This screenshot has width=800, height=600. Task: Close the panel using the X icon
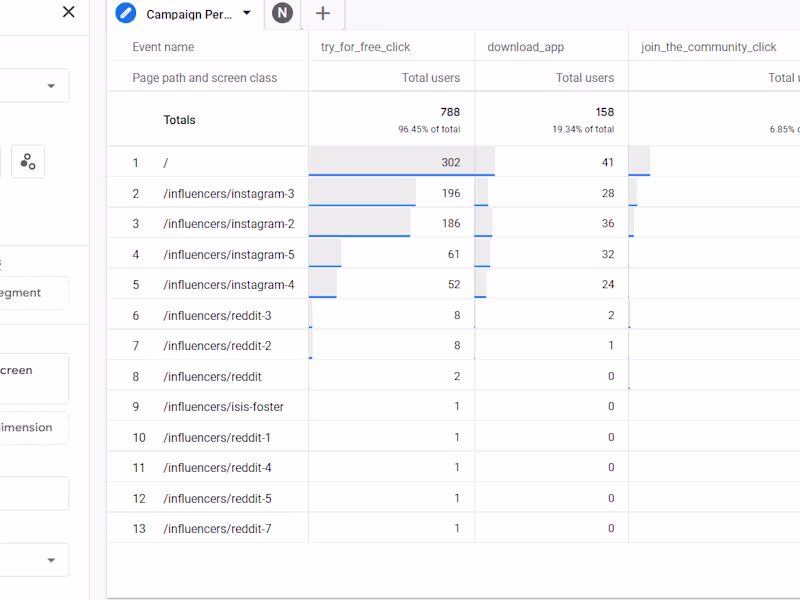click(67, 12)
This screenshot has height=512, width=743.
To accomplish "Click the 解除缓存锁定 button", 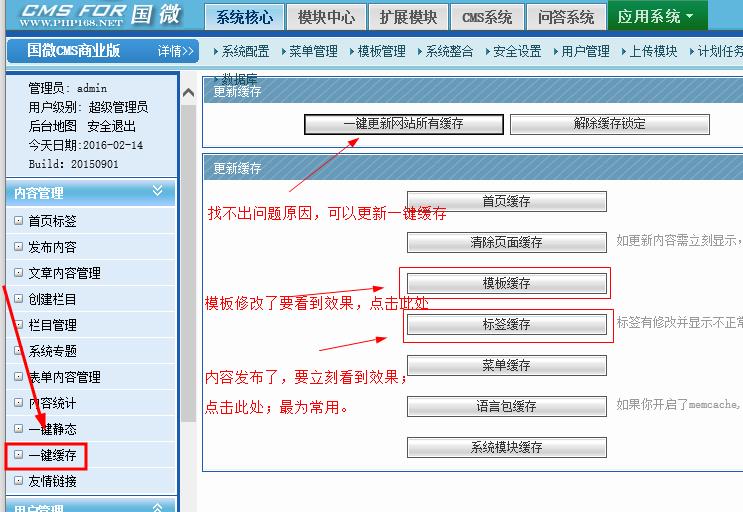I will [609, 124].
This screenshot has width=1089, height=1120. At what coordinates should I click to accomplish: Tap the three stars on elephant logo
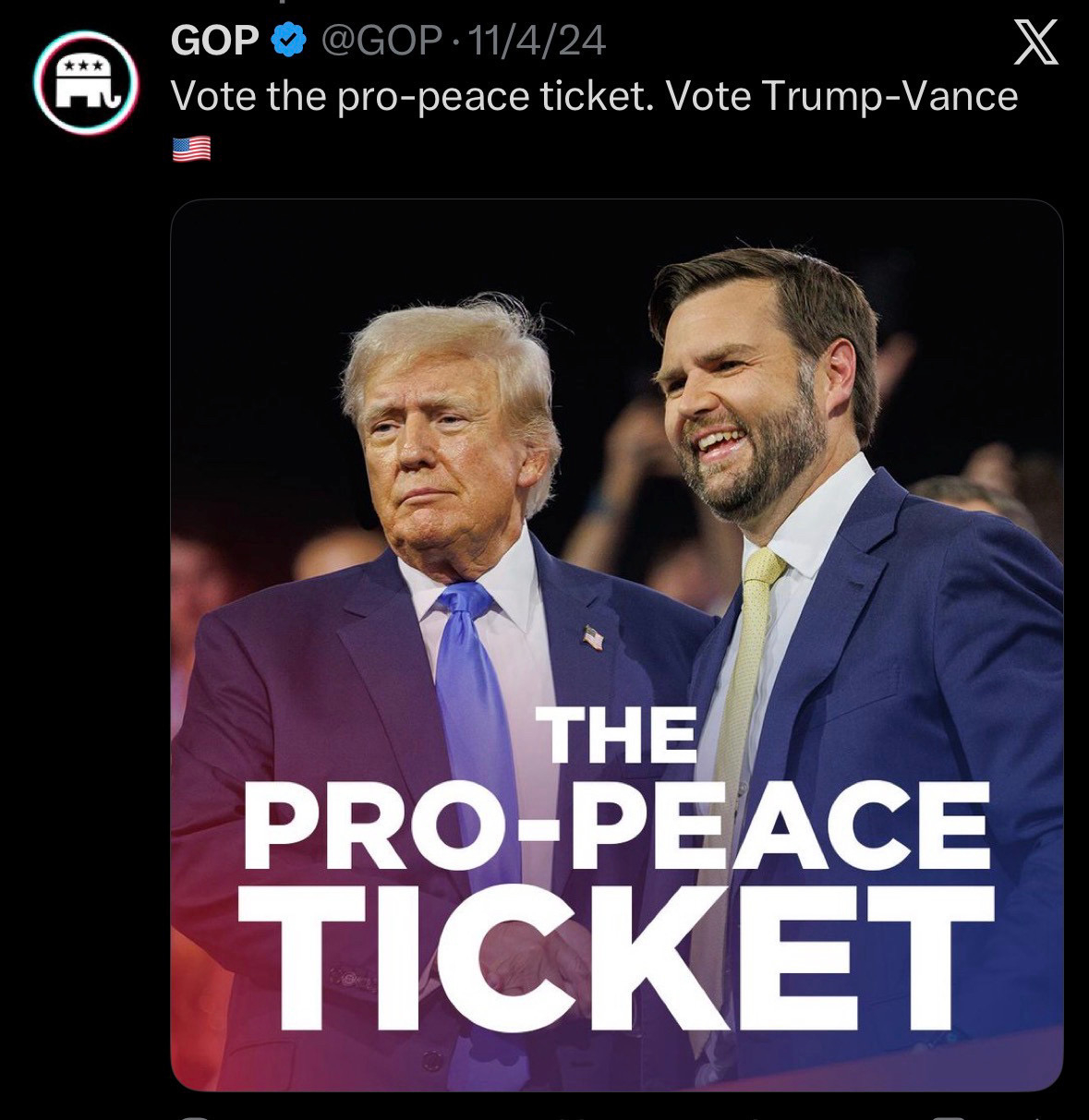tap(90, 67)

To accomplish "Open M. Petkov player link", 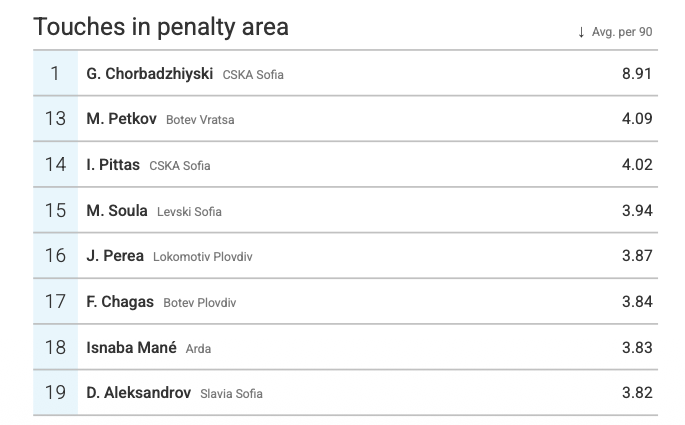I will click(x=122, y=119).

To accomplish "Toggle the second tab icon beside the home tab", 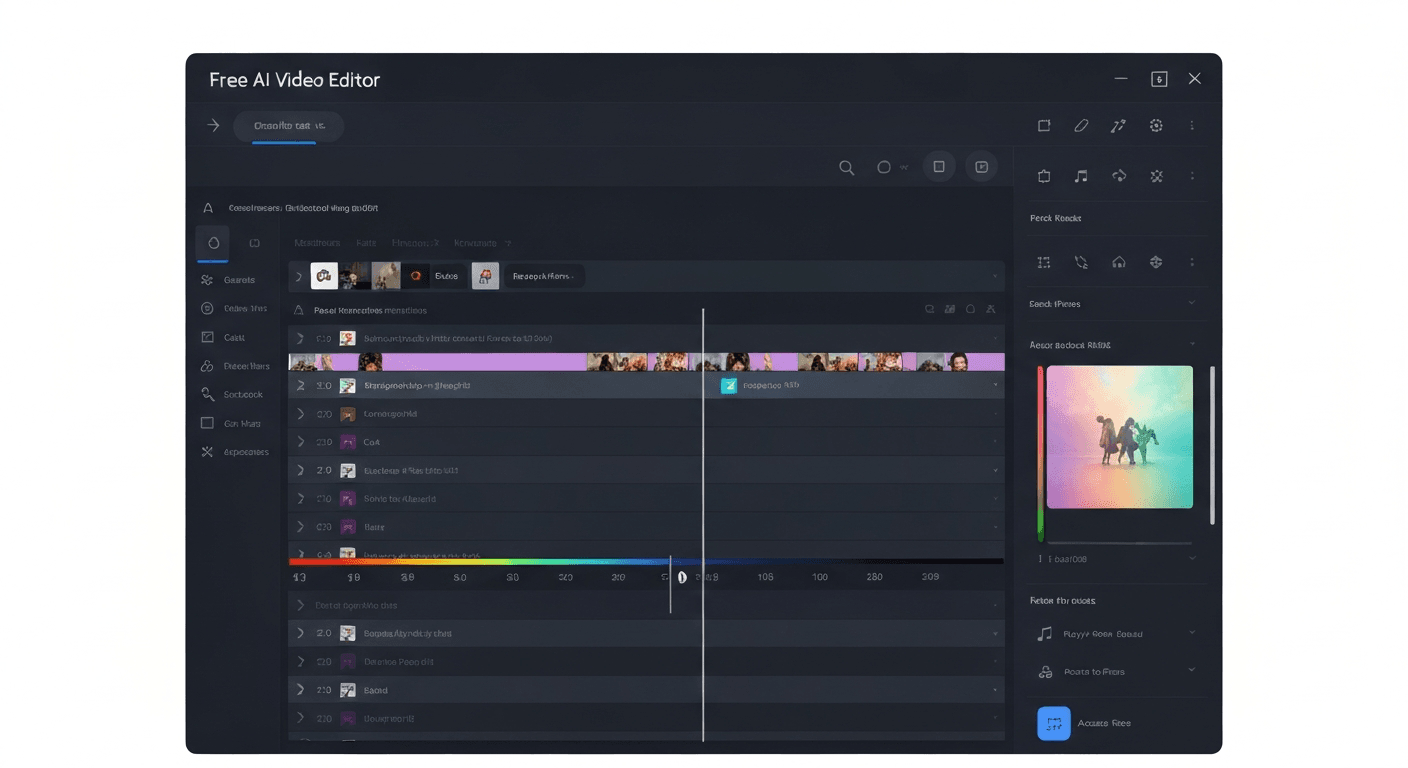I will click(x=255, y=242).
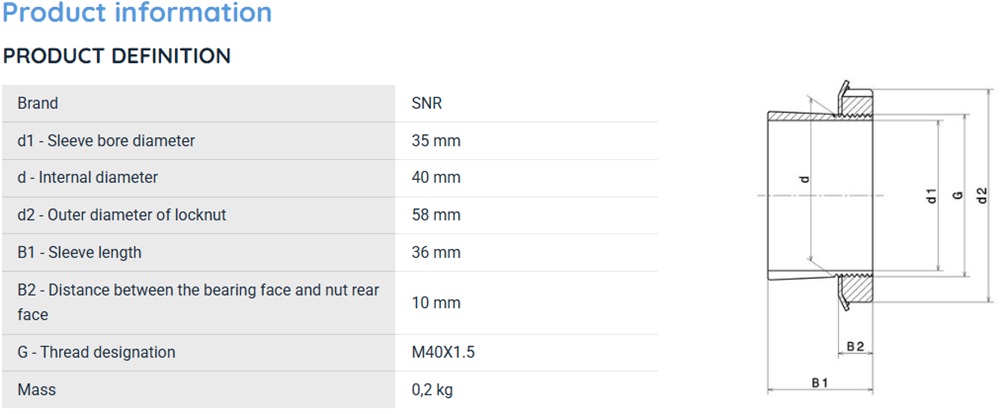Select the 35 mm value
1000x414 pixels.
tap(436, 140)
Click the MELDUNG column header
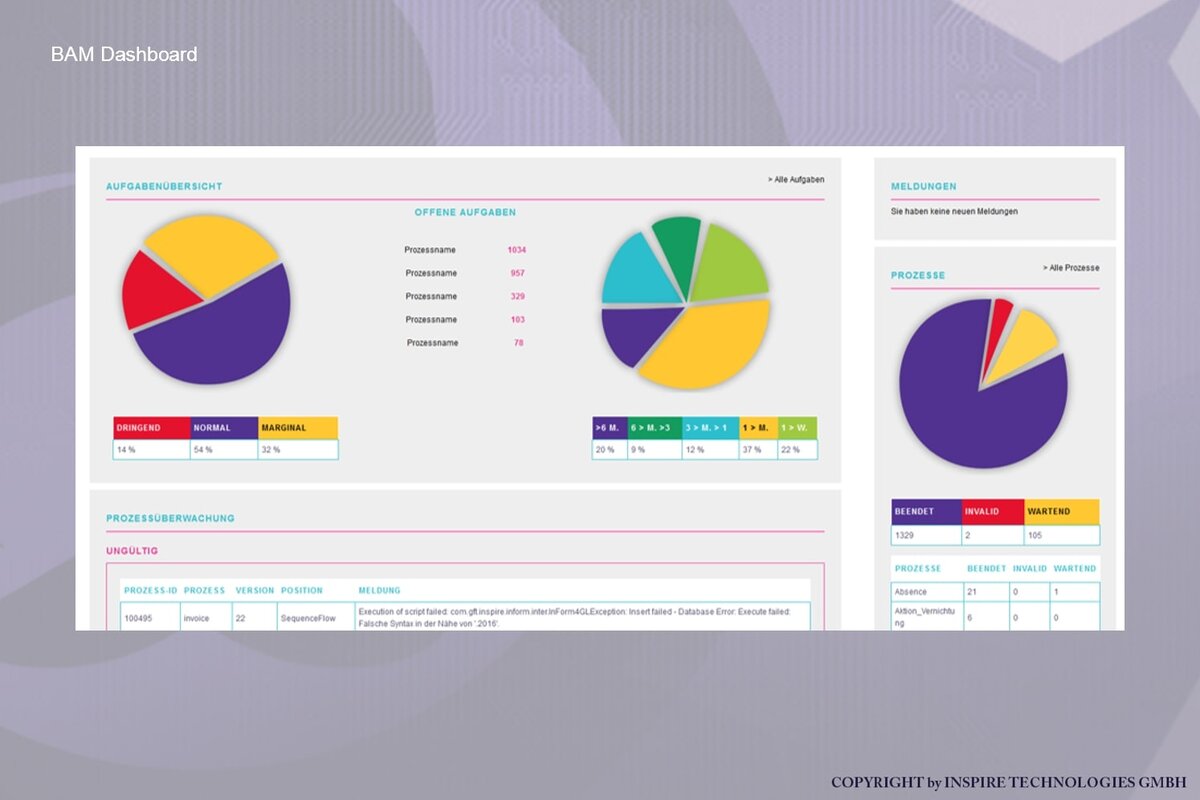 point(379,590)
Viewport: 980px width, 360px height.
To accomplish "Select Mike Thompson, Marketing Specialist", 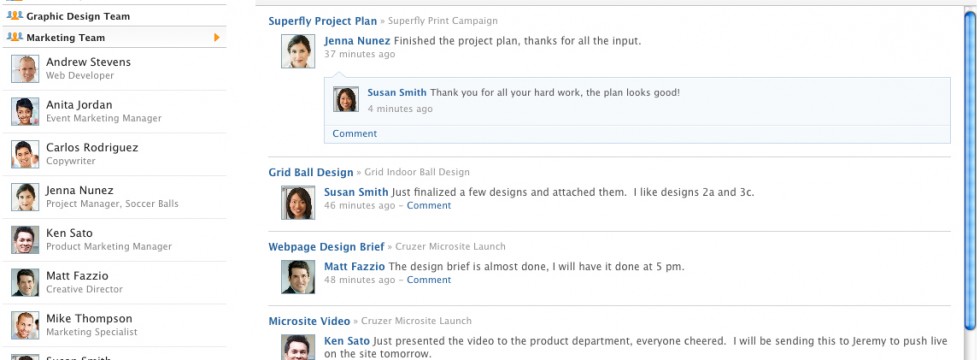I will 114,325.
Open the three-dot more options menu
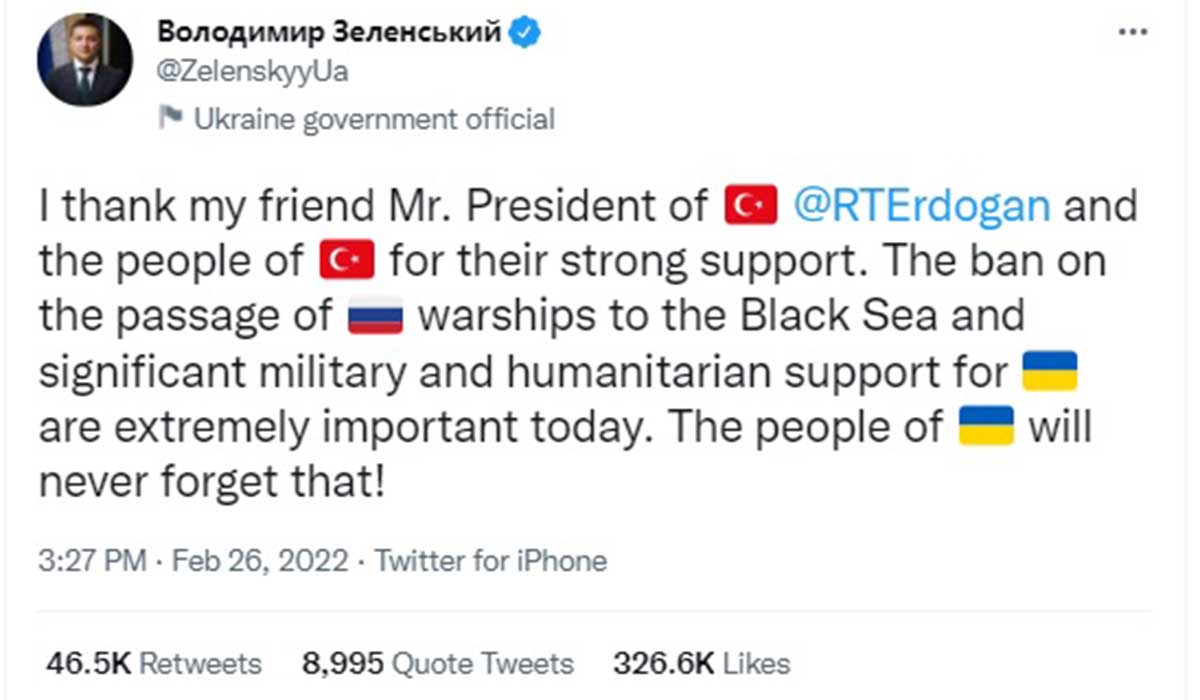 (x=1131, y=33)
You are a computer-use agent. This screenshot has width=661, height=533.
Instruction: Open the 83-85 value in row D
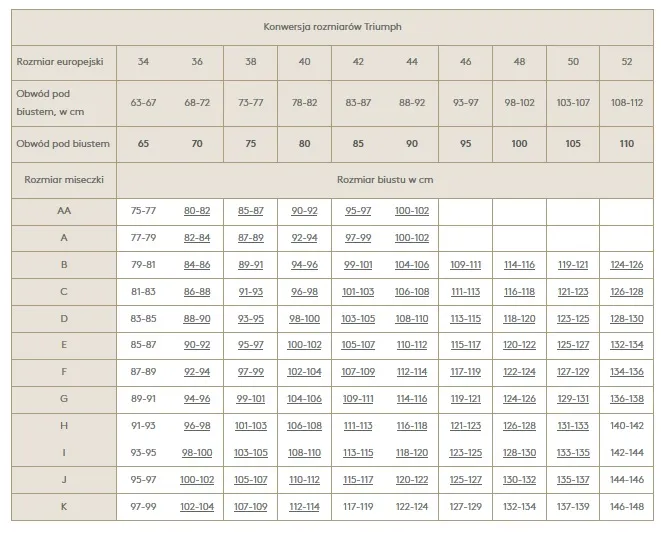pyautogui.click(x=144, y=318)
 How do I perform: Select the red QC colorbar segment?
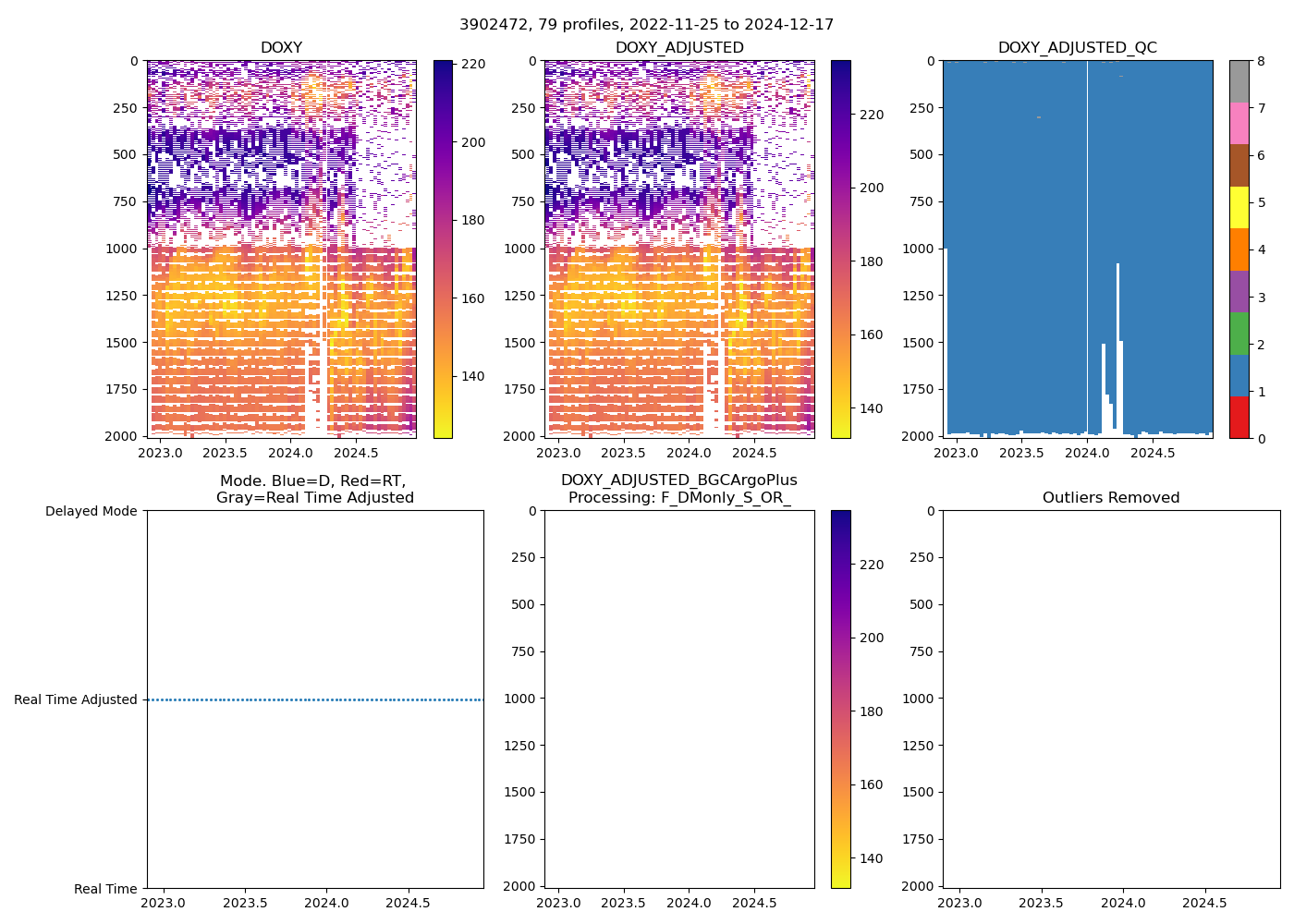(1239, 418)
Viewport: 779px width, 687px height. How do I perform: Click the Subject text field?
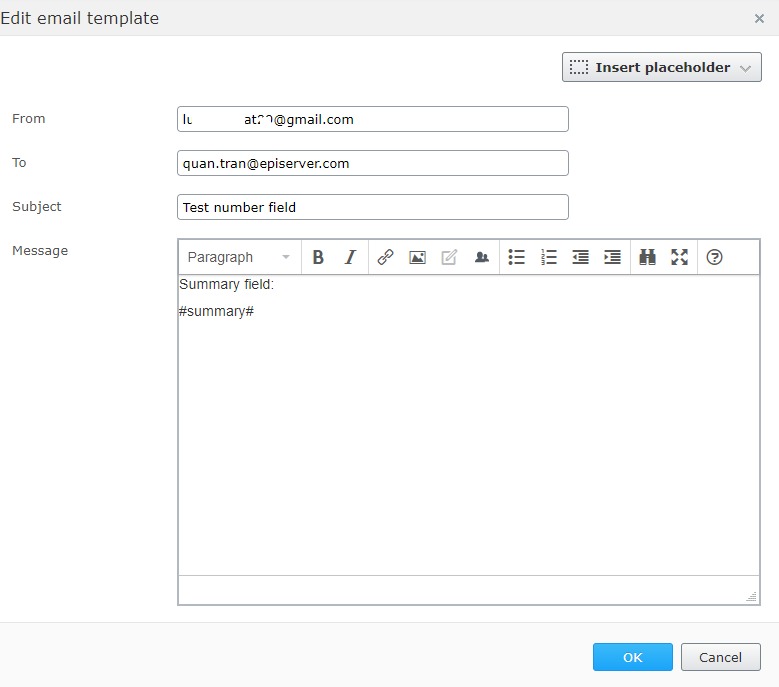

- - - -

Work required: Respond with a single number, namely how many lines of the entries contain the word "Viewport".

Completed exercise: 2